I've heard a few of the more "modern" piano concertos, and I think Sculthorpe's is one of the best I've heard so far. I don't think it's a struggle to get through it at all, it's much more accessible & conventional than say John Cage's effort. I'd say it's on par with Lutoslawski's own dark piano concerto, composed around the same time as the Sculthorpe, and using similar colours but in a different (perhaps even less tonal) way. What I like about Sculthorpe is that he explores tonality in a progressive way, but never totally departs from it, which is why his music can sound somewhat more accessible than that of the more experimental composers...


----------



## Air

Andre said:


> I've heard a few of the more "modern" piano concertos, and I think Sculthorpe's is one of the best I've heard so far. I don't think it's a struggle to get through it at all, it's much more accessible & conventional than say John Cage's effort. I'd say it's on par with Lutoslawski's own dark piano concerto, composed around the same time as the Sculthorpe, and using similar colours but in a different (perhaps even less tonal) way. What I like about Sculthorpe is that he explores tonality in a progressive way, but never totally departs from it, which is why his music can sound somewhat more accessible than that of the more experimental composers...


Have you heard Corigliano's or Liebermann's piano concerti (there are a couple of them)? I think these are some of the best. Well, besides earlier ones like Schoenberg, Prokofiev's 5th, Tippett, Bartoks, Stravinsky etc.
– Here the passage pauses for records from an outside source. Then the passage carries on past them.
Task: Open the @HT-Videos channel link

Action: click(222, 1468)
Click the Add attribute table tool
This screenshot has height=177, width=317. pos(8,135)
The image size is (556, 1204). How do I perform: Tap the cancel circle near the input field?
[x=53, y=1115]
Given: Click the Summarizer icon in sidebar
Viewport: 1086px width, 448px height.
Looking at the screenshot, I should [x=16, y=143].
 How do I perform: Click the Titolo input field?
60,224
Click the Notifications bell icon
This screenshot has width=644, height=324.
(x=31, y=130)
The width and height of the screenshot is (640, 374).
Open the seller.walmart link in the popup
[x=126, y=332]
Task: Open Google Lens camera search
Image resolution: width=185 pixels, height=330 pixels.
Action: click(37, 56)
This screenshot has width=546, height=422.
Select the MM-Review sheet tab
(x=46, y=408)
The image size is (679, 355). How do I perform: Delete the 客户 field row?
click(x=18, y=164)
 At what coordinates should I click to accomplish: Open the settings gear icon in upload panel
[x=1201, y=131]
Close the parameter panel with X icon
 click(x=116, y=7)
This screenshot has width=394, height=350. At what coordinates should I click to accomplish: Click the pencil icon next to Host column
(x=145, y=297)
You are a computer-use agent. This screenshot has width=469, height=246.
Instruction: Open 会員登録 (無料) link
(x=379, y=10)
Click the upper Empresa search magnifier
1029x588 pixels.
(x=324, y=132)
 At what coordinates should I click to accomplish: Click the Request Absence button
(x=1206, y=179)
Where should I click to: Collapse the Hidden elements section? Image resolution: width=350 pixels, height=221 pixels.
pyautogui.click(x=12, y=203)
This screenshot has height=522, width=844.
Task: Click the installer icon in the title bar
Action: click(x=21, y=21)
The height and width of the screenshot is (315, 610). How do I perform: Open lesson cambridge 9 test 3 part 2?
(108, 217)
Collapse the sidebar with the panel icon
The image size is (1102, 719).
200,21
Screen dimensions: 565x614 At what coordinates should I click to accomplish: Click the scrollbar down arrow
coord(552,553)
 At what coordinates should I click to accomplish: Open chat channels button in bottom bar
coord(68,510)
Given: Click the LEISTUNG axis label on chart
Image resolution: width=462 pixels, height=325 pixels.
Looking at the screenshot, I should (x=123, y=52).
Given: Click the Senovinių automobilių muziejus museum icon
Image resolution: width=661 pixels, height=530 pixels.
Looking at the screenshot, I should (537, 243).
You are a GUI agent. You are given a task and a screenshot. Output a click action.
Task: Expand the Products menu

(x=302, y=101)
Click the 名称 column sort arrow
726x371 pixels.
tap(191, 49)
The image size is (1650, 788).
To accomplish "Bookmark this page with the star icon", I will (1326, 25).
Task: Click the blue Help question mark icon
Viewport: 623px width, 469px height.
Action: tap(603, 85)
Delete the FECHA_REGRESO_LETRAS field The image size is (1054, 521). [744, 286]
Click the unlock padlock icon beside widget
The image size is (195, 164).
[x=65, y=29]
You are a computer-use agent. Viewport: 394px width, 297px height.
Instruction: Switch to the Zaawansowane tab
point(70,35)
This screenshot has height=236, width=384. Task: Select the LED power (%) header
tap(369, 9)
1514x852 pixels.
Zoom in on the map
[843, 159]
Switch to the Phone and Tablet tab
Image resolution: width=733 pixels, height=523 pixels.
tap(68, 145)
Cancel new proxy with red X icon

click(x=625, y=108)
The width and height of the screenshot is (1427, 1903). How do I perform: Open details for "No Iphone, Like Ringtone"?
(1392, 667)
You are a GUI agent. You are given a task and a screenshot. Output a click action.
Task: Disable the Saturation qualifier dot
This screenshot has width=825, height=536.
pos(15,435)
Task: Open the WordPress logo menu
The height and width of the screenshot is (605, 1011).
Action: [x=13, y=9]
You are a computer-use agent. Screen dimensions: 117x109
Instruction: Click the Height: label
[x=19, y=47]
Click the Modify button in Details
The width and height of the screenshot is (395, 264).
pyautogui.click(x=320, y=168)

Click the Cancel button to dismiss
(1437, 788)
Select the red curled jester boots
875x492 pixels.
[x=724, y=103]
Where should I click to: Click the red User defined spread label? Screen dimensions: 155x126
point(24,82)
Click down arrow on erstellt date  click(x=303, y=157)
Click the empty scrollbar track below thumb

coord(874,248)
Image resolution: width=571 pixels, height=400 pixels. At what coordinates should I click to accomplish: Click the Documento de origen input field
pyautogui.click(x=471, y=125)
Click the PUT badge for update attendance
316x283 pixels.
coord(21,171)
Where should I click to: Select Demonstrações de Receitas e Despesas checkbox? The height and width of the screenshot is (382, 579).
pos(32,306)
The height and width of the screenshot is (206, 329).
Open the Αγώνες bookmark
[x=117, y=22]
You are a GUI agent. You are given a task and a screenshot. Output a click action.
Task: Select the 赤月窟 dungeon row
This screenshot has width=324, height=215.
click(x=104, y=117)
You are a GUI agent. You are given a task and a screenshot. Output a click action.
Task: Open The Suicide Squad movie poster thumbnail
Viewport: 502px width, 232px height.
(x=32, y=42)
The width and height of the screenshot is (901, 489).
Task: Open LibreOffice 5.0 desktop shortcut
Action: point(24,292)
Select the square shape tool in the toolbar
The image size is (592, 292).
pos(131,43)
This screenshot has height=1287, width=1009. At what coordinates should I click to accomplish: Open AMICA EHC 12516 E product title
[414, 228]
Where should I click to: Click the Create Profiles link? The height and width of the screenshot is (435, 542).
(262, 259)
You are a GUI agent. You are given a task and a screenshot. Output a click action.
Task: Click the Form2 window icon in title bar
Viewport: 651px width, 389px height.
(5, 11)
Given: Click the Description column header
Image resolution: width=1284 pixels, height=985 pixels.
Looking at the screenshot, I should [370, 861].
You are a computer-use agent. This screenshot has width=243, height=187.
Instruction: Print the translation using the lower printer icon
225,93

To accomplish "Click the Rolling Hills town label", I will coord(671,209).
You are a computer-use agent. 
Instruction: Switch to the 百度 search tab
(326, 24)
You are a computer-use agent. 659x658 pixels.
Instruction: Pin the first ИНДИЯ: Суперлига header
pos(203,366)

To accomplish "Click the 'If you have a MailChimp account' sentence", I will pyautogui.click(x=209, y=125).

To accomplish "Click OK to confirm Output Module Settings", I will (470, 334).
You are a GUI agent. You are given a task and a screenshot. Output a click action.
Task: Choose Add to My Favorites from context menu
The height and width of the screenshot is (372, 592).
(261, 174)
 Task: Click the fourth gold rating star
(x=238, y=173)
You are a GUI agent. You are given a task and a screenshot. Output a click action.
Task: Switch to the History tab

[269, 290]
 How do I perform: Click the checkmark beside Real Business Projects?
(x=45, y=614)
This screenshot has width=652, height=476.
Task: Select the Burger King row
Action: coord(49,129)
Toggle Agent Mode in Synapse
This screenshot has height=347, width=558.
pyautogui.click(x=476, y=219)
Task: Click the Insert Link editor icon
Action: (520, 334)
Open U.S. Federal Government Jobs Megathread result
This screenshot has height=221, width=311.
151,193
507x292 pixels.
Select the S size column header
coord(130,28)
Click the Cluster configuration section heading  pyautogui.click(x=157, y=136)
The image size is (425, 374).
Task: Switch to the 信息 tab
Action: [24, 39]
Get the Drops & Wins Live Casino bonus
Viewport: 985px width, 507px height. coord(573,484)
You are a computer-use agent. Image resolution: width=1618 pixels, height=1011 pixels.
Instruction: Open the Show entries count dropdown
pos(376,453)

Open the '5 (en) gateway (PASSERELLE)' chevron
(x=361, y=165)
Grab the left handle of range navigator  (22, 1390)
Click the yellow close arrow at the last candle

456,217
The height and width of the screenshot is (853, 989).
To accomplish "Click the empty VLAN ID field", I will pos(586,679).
I'm interested in hearing Ligeti's as well...


----------



## Sid James

No haven't heard Corigliano's or Liebermann's piano concertos (or the Ligeti), but am interested in these...


----------



## Sid James

I put this here because I just re-heard this work after a long time and think I garnered some new insights into it (copied over from current listening thread) -

*Peter Sculthorpe*
_Irkanda IV_
Leonard Dommett, violin solo / Melbourne SO / John Hopkins, cond. - recorded in 1967.
(ABC CLassics)

By contrast, this is a dark work, written at the time Sculthorpe's father died. It's basically a funeral-like lament, but in the middle it kind of changes tack and a kind of doom laden tango thing emerges, which gets more and more intense. This is an amazing performance, but the sound quality is not good (damaged master, I think). It has more than just historical value in that nothing else approaches it, except the late Stuart Challender's rendition done on a now out of print disc of about late 1980's. Sculthorpe here did not hold back, this isn't sugar coated in any way, and it's basically a gut wrenching piece, talking not only to his emotion at the time but the desolation and loneliness of the Australian bush. The harmonies of the Aboriginal wind instrument, the didgeridoo, seem to underly this piece, though there isn't one used in this piece as in some other Sculthorpe works...


----------



## NightHawk

I haven't Sid J., but I'd like to - your description of him and his music reminds me of a latter day Carl Ruggles...a much neglected composer contemporary with Charles Ives. If you haven't heard of Ruggles try his most acclaimed work 'Dawn Treader'. An American every bit as original as Chas. Ives.



Sid James said:


> Well, I thought I'd bump this guestbook up, since no-one's replied so far.
> 
> I've just acquired some more Sculthorpe. I've particularly enjoyed a cd with the Sydney Symphony Orchestra conducted by the late Stuart Challender. He seemed to have such an empathy with Sculthorpe's musical images of the Australian landscape.
> 
> One of Sculthorpe's great works is _Kakadu_, picturing the jungle area in Northern Australia (it's now a national park). There are indiginous Australian Aboriginal rhythms to start off with, but in the middle, these subside and it is as if you have come to a clearing in the bush. Bird-like sounds from the strings play over the woodwinds & percussion. It's like you've come to a vast lake, teeming with flocking birds. Simply breathtaking!
> 
> Anyone else heard some Sculthorpe? Please feel free to share your impressions here...


----------



## Sid James

Another review of the same disc, copied here from current listening thread.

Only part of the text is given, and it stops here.